Touhou 5 Mystic Square [PC-98]

Mystic Square est l’ultime volet de la série sur PC-98 avant qu’elle ne connaisse son incroyable succès sur Windows. On aurait tort de le bouder puisqu’il s’agit d’un des meilleurs Touhou.


Un nouvel incident est survenu à Gensokyo. L’entrée du Makai (monde des démons) se trouvant dans la montagne a été ouverte et une grande quantité de démons commence à investir Gensokyo. Reimu Hakurei et Mima font route pour le monde démoniaque espérant stopper cette invasion tandis que Marisa et Yuuka les suivent à la recherche de challenge et de fun.

On a ici 4 personnages jouables correspondant aux personnages les plus marquants des 4 précédents jeux, chacun avec ses spécificités :
D’abord Reimu qui comme à son habitude possède un tir autofocus mais une faible vitesse et une faible puissance d’attaque, idéal pour les débutants.

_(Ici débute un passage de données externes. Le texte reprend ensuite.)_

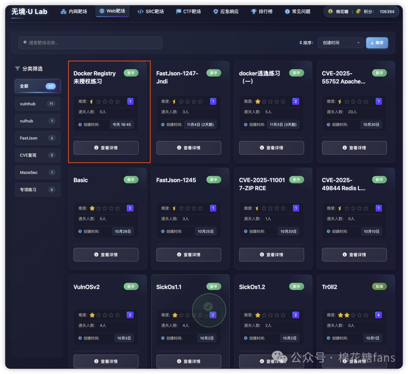
Task: Click the 棉花糖 user avatar icon
Action: click(331, 11)
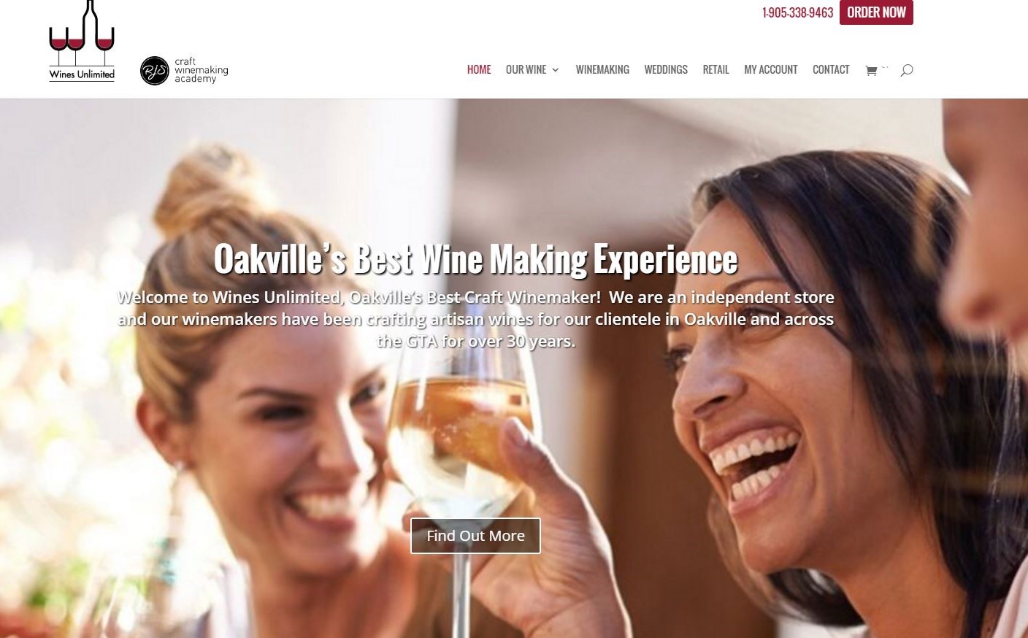The height and width of the screenshot is (638, 1028).
Task: Expand the Our Wine dropdown chevron
Action: [556, 70]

On a ensuite Yuuka qui se trouve être une variation de Reimu, elle possède un large tir en éventail moins efficace que l’autofocus de Reimu mais très légèrement plus puissant, sa bombe est très légèrement plus puissante et dure légèrement plus longtemps (3 secondes ce qui est le plus long du jeu).
En opposition totale, Marisa est trois fois plus rapide que ces deux personnages et possède comme bombe, pour la première fois, le Master Spark qui est la bombe la plus puissante du jeu mais qui ne touche que les ennemis étant droit devant le personnage, elle a aussi la puissance de feu la plus grande du jeu avec Mima mais sa portée d’attaque est très réduite et elle ne tire que droit devant elle. Mima, enfin, est une variation de Marisa, sa vitesse de déplacement est la plus grande du jeu, ce qui la rend très agréable à manier quand on connaît un peu le jeu et qu’on est habitués à la diriger, cependant ses autres stats en pâtissent légèrement comparé à sa disciple.
Pour plus de précisions, je vous invite à regarder le manuel du jeu.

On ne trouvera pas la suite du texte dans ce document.